Reproduce the lines of the material as a numbered list, leaving out blank lines, starting at the line that contains "This screenshot has height=638, width=1020." and ending at the line that contains "Click the CoinMarketCap".
— Start Extracted records —
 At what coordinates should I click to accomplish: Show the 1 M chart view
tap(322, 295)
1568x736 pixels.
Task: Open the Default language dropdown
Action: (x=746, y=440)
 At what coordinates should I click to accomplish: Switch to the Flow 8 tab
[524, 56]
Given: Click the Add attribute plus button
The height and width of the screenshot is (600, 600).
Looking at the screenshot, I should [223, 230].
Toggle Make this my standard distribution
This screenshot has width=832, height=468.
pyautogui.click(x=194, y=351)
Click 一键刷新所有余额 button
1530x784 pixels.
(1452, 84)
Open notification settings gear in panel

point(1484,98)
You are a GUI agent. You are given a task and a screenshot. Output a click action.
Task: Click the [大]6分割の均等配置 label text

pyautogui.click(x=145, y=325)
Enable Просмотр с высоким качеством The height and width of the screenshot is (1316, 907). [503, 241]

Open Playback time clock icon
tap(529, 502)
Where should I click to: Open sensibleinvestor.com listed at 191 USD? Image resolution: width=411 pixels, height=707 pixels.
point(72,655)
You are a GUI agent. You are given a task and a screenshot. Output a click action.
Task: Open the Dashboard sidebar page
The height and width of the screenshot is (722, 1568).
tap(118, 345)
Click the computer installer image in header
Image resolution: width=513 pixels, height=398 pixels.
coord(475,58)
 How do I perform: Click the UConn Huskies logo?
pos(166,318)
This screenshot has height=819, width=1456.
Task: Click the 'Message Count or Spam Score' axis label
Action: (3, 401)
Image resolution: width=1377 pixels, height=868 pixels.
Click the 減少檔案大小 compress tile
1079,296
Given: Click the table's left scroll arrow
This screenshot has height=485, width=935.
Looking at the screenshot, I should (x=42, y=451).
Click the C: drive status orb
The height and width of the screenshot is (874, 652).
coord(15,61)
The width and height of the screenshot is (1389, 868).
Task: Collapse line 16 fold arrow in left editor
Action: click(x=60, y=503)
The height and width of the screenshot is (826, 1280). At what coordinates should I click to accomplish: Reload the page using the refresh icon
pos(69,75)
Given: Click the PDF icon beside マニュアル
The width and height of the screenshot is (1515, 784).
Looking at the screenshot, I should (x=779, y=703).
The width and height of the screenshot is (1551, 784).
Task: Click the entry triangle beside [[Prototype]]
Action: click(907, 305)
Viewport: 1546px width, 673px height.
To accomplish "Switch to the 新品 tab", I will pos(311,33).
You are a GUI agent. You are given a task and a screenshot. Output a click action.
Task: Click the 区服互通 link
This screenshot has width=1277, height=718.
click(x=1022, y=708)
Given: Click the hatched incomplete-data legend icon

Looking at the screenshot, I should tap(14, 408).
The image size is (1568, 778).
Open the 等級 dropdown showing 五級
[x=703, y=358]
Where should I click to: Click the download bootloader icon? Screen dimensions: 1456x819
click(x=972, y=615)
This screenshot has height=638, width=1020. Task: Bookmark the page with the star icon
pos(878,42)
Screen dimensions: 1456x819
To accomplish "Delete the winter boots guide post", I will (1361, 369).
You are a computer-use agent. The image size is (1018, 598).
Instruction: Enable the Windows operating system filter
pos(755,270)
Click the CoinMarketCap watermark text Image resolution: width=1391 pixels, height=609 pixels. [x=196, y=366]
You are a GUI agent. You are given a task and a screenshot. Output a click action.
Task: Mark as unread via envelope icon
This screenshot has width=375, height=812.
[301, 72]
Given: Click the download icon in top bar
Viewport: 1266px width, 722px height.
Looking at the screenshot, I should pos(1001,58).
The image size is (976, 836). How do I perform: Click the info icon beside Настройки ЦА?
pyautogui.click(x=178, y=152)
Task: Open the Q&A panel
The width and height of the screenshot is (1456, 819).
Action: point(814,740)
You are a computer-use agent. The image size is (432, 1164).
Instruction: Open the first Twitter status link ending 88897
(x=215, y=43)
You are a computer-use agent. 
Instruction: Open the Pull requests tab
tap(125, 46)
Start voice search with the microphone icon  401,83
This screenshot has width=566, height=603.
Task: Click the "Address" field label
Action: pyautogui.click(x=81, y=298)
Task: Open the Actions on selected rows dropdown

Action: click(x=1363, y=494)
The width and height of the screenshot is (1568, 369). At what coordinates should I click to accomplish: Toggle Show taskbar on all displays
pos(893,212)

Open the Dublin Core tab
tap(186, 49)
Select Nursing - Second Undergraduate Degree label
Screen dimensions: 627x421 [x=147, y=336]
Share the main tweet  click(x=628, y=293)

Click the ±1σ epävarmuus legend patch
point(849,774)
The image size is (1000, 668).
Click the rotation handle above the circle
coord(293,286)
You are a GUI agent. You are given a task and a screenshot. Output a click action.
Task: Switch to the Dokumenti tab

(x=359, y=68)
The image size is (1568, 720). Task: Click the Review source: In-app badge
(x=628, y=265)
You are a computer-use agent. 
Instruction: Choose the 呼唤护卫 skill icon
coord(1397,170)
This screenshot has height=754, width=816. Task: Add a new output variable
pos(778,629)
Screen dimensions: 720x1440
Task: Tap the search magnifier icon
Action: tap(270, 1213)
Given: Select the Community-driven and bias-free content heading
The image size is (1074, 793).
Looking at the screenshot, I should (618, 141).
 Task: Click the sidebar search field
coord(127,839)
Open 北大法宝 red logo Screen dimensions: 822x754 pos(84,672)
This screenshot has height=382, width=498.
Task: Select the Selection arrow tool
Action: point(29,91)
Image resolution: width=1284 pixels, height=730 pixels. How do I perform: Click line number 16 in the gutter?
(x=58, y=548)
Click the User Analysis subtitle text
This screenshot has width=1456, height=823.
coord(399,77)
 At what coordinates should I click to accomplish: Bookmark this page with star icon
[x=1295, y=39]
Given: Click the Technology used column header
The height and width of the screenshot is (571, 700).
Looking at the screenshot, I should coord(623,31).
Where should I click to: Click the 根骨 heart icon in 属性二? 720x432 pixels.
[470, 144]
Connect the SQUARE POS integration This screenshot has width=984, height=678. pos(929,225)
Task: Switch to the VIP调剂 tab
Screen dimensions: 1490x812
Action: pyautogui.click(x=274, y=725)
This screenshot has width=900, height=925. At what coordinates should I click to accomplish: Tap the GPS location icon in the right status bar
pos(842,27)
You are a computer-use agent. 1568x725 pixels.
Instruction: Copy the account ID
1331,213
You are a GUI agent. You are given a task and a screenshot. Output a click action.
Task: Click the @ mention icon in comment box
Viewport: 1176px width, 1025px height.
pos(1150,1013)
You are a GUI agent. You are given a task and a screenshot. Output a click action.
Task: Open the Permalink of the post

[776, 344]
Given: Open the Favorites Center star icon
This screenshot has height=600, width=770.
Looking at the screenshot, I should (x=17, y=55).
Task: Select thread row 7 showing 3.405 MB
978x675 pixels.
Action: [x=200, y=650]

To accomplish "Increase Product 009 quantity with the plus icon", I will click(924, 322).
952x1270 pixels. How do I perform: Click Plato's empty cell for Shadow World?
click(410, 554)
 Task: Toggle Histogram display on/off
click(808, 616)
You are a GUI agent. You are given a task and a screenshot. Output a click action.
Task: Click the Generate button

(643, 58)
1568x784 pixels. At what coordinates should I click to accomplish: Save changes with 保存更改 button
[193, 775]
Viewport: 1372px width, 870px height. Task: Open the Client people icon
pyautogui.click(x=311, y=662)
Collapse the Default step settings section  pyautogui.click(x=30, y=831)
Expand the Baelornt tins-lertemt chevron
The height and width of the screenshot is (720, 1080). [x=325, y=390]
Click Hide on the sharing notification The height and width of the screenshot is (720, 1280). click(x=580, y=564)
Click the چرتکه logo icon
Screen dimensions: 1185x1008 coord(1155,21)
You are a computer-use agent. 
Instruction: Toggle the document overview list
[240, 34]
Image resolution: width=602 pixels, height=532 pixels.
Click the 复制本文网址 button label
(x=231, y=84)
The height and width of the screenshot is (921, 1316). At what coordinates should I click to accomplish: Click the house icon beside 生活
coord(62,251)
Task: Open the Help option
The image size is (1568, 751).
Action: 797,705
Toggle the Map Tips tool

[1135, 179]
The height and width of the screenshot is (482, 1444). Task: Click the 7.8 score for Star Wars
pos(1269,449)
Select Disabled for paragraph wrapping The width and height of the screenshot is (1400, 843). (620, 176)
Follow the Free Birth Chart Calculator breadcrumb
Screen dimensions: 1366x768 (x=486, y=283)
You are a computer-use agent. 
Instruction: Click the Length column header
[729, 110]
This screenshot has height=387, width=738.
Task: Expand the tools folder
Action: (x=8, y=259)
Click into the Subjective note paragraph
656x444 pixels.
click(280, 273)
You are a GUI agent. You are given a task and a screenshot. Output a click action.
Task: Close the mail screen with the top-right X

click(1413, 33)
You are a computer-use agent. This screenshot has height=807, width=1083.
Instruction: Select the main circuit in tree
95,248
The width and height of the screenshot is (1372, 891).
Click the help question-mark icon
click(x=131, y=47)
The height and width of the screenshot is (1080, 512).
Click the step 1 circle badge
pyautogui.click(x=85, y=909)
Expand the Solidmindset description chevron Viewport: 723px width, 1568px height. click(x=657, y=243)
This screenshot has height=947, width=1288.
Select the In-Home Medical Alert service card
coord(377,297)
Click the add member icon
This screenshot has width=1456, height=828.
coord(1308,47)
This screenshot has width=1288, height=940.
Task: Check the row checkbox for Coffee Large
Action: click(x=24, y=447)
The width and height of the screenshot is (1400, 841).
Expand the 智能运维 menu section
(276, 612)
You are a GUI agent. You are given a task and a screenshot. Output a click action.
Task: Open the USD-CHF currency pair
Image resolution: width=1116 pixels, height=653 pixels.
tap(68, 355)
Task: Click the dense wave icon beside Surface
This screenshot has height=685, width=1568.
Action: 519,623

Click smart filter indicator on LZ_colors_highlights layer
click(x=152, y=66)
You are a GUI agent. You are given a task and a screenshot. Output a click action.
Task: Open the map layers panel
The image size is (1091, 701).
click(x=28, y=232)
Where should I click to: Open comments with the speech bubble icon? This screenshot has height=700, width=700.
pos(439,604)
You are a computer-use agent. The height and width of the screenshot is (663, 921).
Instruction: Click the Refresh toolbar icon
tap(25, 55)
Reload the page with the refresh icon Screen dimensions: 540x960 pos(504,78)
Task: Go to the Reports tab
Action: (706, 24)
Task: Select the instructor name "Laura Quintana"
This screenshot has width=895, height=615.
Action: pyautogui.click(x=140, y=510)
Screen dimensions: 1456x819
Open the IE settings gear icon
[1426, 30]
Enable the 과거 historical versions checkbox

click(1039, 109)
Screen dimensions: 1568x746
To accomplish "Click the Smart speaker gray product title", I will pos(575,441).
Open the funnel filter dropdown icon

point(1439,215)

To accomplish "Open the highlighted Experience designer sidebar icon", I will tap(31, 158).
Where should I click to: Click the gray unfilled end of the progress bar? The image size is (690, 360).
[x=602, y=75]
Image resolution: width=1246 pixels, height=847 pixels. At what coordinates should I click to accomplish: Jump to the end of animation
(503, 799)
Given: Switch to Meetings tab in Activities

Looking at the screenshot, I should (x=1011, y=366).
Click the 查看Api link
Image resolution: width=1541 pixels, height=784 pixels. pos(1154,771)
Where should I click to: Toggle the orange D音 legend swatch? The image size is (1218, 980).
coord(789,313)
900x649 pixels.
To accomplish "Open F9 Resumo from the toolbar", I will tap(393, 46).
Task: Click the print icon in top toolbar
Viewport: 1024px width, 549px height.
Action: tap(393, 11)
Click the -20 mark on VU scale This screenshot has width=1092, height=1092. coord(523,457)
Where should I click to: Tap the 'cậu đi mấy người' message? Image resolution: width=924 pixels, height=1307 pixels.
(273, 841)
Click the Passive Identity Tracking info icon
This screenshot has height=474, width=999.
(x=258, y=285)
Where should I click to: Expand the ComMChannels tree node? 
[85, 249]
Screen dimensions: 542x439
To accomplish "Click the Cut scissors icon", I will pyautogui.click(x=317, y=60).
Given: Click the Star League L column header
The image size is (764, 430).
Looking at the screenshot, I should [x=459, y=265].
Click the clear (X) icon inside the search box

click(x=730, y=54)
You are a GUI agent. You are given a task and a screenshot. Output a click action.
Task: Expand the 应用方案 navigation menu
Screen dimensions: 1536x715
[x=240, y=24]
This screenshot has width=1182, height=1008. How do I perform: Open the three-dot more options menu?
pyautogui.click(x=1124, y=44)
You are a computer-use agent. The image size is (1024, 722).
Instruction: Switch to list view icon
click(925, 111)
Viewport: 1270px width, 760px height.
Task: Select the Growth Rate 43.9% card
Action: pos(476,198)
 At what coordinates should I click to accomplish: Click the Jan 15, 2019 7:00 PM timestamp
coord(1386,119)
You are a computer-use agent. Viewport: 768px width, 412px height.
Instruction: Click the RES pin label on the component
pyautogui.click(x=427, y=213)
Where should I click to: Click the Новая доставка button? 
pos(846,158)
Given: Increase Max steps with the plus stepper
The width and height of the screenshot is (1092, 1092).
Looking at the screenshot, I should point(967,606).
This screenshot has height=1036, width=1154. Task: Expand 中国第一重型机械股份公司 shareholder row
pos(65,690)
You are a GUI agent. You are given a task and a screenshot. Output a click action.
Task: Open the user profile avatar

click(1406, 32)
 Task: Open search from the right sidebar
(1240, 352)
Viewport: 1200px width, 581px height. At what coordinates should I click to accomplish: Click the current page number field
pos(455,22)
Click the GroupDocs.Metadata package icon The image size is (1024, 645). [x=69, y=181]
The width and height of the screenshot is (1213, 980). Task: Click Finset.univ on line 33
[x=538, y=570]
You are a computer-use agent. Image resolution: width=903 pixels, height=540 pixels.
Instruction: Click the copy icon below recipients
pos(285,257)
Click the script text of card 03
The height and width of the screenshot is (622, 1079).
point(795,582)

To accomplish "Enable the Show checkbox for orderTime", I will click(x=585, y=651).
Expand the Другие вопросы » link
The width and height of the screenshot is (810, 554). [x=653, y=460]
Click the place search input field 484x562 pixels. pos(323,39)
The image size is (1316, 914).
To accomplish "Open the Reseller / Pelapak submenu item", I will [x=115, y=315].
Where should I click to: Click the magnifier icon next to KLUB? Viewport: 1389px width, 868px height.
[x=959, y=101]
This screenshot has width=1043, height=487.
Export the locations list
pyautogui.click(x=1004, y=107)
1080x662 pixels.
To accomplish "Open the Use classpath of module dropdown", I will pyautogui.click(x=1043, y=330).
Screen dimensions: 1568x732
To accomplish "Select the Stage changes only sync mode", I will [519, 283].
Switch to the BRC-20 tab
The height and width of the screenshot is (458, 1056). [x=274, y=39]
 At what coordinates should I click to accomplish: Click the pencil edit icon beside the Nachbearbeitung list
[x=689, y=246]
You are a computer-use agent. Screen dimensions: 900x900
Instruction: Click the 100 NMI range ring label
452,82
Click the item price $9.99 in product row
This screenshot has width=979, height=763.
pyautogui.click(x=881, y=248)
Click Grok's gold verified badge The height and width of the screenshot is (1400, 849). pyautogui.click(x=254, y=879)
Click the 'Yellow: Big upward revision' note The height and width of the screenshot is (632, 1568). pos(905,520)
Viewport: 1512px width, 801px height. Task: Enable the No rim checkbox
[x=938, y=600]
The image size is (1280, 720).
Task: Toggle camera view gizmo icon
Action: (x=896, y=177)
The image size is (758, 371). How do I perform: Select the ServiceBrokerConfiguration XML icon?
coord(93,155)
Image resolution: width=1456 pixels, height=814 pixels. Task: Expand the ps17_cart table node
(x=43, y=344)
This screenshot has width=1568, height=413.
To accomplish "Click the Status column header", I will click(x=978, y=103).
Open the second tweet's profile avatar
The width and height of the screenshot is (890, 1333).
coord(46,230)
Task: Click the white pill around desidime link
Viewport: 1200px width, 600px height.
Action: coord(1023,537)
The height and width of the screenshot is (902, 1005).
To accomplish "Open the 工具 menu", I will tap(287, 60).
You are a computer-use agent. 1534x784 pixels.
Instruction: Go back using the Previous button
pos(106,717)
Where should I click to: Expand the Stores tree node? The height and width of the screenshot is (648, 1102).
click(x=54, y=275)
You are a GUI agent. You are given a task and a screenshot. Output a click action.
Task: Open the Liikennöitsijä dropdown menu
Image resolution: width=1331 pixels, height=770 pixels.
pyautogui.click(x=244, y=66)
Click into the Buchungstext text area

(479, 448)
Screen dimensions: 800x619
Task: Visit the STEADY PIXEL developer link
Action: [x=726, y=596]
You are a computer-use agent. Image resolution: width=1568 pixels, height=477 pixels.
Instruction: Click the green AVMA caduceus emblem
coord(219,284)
— End Extracted records —
# [Solution for this exercise]
1. This screenshot has height=638, width=1020. Task: Bookmark the page with the star icon
2. pos(878,42)
3. Screen dimensions: 1456x819
4. To accomplish "Delete the winter boots guide post", I will (1361, 369).
5. You are a computer-use agent. The image size is (1018, 598).
6. Instruction: Enable the Windows operating system filter
7. pos(755,270)
8. Click the CoinMarketCap watermark text Image resolution: width=1391 pixels, height=609 pixels. [x=196, y=366]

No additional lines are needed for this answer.